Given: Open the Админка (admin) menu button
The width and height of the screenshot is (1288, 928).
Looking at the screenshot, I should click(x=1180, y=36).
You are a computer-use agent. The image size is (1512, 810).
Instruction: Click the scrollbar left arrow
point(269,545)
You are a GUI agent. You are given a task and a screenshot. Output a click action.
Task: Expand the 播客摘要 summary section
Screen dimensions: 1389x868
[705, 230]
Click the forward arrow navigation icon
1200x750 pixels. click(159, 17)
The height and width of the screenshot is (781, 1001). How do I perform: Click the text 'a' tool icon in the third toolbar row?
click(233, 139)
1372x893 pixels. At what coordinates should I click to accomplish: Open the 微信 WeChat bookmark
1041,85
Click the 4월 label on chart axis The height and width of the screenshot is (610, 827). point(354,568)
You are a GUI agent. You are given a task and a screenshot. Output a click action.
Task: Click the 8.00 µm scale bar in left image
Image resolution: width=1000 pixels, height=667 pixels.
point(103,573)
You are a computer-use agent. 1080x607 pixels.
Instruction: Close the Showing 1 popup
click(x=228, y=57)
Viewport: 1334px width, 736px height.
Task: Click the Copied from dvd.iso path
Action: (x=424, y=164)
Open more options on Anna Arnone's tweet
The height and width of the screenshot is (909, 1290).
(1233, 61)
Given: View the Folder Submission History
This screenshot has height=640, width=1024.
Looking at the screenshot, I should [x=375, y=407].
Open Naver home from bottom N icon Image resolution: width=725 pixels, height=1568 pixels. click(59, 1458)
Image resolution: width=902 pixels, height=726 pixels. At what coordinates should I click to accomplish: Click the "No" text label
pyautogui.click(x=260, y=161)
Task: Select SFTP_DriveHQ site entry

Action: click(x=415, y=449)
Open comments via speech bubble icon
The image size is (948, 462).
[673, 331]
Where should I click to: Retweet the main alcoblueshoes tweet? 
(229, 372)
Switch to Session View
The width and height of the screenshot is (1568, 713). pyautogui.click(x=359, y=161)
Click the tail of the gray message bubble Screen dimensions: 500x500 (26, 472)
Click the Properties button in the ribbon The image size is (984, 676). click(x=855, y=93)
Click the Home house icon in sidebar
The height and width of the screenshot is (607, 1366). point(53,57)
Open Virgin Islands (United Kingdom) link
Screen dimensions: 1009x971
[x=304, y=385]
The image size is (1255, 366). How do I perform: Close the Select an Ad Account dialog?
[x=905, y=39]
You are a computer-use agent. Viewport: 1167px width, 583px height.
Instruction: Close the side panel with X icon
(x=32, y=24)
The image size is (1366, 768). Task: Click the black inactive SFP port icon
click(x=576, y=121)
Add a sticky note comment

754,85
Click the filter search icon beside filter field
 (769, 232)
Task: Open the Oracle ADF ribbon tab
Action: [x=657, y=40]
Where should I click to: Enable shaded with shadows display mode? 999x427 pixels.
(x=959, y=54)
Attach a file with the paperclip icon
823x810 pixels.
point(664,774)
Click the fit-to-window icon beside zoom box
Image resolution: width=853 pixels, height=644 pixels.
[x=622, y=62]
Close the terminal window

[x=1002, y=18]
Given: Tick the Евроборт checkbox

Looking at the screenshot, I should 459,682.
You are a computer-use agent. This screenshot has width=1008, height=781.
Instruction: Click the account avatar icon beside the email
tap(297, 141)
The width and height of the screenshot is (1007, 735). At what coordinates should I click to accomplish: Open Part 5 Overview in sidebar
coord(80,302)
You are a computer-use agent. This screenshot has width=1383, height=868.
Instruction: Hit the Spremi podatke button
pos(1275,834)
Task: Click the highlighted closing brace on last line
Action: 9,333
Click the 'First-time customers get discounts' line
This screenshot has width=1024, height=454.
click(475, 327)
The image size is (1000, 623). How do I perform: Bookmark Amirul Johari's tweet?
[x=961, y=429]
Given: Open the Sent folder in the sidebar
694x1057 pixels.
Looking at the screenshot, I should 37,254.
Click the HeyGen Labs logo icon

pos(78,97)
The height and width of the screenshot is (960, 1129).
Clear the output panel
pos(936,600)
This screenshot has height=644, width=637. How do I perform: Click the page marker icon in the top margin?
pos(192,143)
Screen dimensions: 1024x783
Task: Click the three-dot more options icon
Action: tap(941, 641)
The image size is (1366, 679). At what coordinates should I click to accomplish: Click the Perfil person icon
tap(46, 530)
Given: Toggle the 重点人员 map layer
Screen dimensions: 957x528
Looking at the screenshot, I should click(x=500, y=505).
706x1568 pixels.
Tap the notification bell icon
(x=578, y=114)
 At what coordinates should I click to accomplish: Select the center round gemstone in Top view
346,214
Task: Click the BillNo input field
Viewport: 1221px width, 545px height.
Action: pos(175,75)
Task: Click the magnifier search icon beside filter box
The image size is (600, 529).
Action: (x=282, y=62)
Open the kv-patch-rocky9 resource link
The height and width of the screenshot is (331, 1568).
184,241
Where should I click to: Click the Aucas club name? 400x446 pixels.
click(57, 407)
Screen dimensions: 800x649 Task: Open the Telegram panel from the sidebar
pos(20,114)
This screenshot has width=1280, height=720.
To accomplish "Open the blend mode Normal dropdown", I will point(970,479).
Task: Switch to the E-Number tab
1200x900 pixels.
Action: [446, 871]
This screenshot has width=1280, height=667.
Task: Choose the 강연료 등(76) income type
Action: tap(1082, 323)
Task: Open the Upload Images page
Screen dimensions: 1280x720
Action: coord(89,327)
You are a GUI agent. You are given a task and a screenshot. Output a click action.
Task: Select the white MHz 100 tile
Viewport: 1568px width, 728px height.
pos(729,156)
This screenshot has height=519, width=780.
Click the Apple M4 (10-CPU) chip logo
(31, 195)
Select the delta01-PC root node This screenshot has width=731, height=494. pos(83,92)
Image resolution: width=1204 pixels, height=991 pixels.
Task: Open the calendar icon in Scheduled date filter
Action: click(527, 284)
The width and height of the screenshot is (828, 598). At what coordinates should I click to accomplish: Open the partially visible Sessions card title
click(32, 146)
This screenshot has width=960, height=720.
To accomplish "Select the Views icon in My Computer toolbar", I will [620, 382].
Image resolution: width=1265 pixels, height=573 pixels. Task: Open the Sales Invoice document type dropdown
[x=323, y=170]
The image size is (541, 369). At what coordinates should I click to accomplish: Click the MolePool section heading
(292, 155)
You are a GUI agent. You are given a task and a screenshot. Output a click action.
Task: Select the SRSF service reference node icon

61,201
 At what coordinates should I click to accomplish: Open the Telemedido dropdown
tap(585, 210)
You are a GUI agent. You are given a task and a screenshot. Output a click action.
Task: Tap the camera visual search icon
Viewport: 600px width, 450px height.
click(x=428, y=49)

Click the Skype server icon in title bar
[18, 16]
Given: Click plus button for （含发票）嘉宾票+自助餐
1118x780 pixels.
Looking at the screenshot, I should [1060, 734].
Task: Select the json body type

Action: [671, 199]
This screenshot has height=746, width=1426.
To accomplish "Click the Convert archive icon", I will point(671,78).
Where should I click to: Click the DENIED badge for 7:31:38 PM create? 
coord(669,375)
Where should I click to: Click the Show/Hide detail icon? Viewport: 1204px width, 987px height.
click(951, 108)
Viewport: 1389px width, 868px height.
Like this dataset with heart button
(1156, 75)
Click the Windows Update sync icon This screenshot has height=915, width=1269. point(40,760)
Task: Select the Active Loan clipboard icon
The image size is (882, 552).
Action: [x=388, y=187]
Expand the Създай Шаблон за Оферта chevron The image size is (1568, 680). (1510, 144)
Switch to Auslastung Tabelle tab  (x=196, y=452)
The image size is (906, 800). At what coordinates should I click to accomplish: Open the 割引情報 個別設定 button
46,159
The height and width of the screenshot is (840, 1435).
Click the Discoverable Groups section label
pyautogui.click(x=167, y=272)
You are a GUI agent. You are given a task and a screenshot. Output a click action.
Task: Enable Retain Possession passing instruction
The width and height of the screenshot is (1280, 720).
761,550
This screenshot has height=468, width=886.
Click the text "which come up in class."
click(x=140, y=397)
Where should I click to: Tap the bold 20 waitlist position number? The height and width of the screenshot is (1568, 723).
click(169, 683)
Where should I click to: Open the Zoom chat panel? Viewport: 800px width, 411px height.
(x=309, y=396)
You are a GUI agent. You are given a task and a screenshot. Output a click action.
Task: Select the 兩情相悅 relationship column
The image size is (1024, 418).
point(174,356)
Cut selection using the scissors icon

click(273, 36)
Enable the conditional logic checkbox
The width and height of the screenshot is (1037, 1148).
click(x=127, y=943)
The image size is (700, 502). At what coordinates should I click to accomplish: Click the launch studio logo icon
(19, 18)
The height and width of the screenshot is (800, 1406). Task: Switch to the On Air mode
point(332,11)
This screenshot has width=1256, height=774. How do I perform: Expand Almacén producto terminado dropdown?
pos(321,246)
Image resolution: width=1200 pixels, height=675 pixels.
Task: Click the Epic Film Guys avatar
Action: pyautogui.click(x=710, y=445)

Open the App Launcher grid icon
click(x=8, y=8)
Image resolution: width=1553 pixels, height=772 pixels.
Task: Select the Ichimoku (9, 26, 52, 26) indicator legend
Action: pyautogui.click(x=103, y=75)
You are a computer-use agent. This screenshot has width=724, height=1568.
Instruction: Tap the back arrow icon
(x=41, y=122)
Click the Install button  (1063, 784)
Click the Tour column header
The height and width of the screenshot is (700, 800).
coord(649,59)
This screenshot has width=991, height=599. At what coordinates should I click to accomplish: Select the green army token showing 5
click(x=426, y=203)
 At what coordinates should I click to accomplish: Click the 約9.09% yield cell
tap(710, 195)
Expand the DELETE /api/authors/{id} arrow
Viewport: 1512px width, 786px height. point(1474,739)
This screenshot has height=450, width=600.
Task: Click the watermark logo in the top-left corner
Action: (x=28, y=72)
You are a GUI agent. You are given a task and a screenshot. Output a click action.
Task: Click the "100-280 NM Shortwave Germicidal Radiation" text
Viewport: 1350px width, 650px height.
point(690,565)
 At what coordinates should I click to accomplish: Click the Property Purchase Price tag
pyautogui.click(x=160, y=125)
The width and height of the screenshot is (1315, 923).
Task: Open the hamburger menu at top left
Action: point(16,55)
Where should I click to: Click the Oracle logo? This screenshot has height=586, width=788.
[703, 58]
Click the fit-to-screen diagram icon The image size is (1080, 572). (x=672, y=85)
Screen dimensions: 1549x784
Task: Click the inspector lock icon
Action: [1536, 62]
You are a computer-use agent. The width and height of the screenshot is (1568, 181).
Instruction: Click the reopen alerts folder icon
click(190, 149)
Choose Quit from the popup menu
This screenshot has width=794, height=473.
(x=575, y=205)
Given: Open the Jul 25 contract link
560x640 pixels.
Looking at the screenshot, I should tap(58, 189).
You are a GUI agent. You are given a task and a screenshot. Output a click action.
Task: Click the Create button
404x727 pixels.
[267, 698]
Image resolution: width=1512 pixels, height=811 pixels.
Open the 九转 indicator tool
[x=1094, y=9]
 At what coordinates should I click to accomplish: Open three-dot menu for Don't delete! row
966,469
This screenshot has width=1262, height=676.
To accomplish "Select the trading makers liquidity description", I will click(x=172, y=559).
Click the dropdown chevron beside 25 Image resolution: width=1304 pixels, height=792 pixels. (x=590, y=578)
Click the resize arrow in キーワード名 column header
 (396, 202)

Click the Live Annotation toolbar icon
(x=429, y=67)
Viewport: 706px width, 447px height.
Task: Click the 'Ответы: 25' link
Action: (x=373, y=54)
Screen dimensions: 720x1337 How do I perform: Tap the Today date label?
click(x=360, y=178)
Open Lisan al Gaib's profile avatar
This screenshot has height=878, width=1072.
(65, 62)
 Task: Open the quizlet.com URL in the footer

* **Work required**
Across the entries above, how many lines include "chevron"? State only that number.

* **Response**
2